I will be looking for other audiobooks by this author!

MY RATING: 4 stars!

Tuesday, November 9, 2010

AUDIOBOOK REVIEW: The Guernsey Literary and Potato Peel Pie Society


TITLE: The Guernsey Literary and Potato Peel Pie Society
AUTHOR: Mary Ann Shaffer and Annie Barrows
NARRATORS: Paul Boehmer, Susan Duerden, Rosalyn Landon, John Lee, and Juliet Mills
PUBLISHER: Random House Audio
DATE OF PUBLICATION: July 29, 2008
FORMAT: Unabridged CDs - 8 hours, 6 minutes
GENRE: Historical Fiction
ISBN: 978-0739368435

SYNOPSIS FROM GOODREADS: 

"January 1946: London is emerging from the shadow of the Second World War, and writer Juliet Ashton is looking for her next book subject. Who could imagine that she would find it in a letter from a man she'd never met, a native of Guernsey, the British island once occupied by the Nazis. He'd come across her name on the flyleaf of a secondhand volume by Charles Lamb. Perhaps she could tell him where he might find more books by this author." 

"As Juliet and her new correspondent exchange letters, she is drawn into the world of this man and his friends, all members of the Guernsey Literary and Potato Peel Pie Society, a unique book club formed in a unique, spur-of-the-moment way: as an alibi to protect its members from arrest by the Germans." 

"Juliet begins a remarkable correspondence with the Society's charming, deeply human members, from pig farmers to phrenologists, literature lovers all. Through their letters she learns about their island, their taste in books, and the powerful, transformative impact the recent German occupation has had on their lives. Captivated by their stories, she sets sail for Guernsey, and what she finds there will change her forever." 

Written with warmth and humor as a series of letters, The Guernsey Literary and Potato Peel Pie Society is a celebration of the written word in all its guises, and of finding connection in the most surprising ways.

MY REVIEW:

This is the book that started it all for me!

One of my colleagues recommended this book to me. She raved about it so much that I knew I just had to read it. But when would I have the time?? I have not read any books "for pleasure" since before my elder daughter was born, so that is eight long years...too long! I have always been an avid reader ever since I was a child, and I read a ton of books with the girls, but none for myself.

The library had a very long waiting list for this book, but the CDs were available.
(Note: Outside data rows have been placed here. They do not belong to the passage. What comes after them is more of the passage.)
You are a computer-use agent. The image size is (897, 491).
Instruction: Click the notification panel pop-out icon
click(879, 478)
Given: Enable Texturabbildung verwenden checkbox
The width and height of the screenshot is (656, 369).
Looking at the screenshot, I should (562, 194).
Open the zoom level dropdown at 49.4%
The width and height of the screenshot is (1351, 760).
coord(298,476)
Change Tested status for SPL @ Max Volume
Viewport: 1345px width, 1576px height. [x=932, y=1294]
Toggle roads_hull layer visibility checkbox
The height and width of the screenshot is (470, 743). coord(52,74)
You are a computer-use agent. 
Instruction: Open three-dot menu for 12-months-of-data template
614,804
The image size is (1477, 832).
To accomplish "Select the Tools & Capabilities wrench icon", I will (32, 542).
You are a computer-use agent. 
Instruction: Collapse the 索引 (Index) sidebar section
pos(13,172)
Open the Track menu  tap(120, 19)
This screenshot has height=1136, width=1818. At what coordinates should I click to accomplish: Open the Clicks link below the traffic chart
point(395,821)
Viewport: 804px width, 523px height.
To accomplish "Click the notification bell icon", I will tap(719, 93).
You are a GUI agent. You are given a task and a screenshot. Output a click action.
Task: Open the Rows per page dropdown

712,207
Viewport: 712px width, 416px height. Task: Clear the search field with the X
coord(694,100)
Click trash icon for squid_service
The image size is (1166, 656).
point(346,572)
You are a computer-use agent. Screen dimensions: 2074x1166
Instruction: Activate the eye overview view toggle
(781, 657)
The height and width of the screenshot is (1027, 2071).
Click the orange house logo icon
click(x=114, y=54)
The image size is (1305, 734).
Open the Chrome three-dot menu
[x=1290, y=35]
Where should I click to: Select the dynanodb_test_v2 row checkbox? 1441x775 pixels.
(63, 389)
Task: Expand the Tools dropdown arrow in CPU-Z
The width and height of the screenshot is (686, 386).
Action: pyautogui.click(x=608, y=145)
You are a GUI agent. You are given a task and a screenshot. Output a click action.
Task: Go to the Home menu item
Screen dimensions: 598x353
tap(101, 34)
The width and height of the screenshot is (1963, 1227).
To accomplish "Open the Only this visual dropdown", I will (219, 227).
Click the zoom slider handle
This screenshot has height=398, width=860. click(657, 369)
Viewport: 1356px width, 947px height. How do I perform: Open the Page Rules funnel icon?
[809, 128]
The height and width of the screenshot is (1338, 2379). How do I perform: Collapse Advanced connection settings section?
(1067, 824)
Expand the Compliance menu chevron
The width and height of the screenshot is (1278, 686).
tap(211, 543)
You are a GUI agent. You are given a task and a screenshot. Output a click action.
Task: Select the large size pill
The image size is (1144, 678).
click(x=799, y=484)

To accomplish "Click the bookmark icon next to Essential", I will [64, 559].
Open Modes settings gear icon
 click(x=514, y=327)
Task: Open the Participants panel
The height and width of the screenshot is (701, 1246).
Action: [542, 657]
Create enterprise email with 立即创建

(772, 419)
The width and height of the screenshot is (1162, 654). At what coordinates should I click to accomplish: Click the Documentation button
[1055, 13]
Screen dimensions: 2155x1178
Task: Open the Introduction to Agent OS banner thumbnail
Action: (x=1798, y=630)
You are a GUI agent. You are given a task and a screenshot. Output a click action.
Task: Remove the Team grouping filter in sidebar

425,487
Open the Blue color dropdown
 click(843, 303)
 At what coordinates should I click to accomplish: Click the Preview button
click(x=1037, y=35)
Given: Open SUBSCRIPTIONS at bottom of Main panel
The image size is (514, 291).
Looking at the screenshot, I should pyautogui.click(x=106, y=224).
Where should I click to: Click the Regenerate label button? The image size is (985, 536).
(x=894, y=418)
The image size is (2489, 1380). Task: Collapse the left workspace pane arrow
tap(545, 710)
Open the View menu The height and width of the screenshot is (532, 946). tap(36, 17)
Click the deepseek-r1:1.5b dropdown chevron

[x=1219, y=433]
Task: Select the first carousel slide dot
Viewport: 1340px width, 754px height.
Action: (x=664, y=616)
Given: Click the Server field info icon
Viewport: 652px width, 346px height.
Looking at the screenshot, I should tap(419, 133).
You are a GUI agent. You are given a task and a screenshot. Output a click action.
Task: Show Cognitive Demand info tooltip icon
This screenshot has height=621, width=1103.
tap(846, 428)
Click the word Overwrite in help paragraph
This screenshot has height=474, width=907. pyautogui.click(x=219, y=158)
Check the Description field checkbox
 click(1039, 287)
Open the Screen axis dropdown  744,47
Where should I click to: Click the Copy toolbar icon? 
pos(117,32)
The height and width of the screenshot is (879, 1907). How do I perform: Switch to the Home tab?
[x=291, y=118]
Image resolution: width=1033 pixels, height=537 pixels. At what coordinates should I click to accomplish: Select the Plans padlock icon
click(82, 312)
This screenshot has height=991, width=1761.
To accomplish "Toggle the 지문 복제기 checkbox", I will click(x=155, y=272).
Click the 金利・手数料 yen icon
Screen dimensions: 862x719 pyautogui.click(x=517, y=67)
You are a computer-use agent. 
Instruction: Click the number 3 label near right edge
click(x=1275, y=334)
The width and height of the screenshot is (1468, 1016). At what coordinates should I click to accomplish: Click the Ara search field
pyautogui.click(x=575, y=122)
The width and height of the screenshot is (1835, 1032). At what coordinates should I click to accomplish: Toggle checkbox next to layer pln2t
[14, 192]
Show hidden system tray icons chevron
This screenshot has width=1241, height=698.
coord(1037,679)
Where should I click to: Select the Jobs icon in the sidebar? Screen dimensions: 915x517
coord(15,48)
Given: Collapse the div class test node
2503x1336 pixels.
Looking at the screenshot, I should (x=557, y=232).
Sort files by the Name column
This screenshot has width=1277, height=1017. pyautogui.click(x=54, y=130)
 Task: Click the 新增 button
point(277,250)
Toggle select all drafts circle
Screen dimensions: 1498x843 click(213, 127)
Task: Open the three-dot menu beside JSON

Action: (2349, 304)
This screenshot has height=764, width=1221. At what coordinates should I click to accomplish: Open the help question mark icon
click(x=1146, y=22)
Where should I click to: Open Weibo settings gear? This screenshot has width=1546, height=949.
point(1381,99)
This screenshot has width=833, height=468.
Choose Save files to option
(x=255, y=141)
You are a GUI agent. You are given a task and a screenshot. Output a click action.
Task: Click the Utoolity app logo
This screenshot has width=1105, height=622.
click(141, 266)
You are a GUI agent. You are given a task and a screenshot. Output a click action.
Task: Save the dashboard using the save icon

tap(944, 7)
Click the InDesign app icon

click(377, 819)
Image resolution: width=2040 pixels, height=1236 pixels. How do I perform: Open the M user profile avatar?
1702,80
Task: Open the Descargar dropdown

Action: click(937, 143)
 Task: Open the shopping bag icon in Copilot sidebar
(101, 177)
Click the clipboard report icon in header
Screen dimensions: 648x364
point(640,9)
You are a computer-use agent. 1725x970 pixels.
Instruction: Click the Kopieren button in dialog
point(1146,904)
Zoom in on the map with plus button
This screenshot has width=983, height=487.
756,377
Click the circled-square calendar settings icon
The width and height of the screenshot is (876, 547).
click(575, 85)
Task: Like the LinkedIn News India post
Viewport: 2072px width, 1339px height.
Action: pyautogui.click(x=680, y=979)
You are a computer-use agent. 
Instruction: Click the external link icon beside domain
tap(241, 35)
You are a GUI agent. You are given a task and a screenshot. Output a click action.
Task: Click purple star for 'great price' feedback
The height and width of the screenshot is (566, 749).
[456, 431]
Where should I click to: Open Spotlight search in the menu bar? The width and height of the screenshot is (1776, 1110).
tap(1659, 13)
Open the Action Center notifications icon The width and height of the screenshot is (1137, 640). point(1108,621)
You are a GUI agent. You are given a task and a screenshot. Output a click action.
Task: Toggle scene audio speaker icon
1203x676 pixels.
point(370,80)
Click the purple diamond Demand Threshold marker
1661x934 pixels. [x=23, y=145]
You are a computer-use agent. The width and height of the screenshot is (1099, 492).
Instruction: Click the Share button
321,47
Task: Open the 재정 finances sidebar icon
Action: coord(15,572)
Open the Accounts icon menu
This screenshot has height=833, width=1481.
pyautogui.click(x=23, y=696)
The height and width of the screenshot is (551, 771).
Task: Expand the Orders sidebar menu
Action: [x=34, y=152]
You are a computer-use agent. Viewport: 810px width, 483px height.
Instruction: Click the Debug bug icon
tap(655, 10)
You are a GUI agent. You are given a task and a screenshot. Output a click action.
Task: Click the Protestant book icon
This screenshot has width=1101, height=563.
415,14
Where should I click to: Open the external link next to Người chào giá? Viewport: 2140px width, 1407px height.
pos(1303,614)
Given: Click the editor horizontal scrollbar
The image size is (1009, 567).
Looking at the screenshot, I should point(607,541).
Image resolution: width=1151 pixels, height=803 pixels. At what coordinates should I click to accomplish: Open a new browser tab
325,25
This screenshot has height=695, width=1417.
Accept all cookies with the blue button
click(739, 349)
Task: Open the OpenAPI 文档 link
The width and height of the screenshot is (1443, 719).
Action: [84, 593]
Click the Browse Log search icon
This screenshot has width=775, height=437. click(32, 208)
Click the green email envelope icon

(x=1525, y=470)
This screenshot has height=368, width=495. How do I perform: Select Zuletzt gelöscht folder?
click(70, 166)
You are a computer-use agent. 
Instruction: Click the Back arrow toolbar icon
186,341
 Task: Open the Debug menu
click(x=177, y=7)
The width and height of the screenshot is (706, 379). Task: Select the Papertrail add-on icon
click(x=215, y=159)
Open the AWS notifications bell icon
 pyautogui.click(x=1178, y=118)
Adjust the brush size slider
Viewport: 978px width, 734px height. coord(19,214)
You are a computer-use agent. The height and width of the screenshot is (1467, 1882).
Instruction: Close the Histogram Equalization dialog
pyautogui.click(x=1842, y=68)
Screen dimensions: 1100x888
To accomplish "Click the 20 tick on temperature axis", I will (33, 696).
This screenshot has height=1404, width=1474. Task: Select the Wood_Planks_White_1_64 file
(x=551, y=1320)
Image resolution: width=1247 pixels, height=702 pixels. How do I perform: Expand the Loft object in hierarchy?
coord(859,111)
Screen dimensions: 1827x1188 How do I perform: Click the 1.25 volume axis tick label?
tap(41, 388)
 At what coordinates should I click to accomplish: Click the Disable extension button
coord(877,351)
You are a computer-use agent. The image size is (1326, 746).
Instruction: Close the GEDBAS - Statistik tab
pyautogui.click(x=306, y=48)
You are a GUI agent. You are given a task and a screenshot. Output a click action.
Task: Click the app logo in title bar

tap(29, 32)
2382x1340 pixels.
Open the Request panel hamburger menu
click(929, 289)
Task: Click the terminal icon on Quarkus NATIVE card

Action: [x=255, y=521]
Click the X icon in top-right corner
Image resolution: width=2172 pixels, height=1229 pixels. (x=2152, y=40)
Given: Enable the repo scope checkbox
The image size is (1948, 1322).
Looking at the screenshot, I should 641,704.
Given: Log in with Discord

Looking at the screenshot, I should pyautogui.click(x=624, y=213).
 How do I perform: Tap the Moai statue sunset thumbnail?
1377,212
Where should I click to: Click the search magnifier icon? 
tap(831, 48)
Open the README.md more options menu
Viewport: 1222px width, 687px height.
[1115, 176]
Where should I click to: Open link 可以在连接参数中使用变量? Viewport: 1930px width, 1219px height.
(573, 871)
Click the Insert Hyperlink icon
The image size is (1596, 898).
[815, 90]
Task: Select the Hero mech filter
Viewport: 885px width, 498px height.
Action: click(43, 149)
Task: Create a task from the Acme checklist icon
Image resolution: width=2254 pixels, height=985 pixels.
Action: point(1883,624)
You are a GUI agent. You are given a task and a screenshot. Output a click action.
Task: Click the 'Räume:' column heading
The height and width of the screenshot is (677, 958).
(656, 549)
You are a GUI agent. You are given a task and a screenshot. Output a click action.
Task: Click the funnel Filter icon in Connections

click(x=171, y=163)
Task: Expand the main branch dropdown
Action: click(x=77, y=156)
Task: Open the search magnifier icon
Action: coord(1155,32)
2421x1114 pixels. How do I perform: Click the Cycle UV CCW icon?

Since I spend about three hours each week driving to and from work, I thought that would be an ideal time for me to listen to the book. Now, oral comprehension was one of my least favourite subjects in school. I always found it difficult to listen to long ramblings and then have to answer questions...my mind always tended to wander. Not so with this audiobook! I found myself getting lost in the lively narration. I wasn't simply listening to someone read: There are different voices for different characters, and you can hear the emotion in their voices. It was like watching a play with my eyes closed. Great performances by the narrators!

The book is a series of letters written between an author and a group of residents living on the island of Guernsey. The book takes places shortly after the German occupation following World War II, with the first letter being written in January 1946. This is not the type of book that I would have picked up to read in a million years. The subject of the book just did not suit my taste. It sounded boring! Boy, was I wrong!!

I cannot rave enough how fantastic this book is!! I believe that -- had I read the book -- I would not have found it nearly so interesting! The narrators are fantastic, and I found myself falling in love with Juliet (narrated by Susan Duerdin) and Dawsey (narrated by either Paul Boehmer or John Lee) and Isola (narrated by Rosalyn Landor). I couldn't wait to see how the book ended, but I also dreaded reaching the end because I wanted it to go on and on!

The author weaves historical content into the fiction, and I found myself fascinated with the time period. This book has become my favourite book of all time!

MY RATING: 5 stars!! Loved it!!!!!!!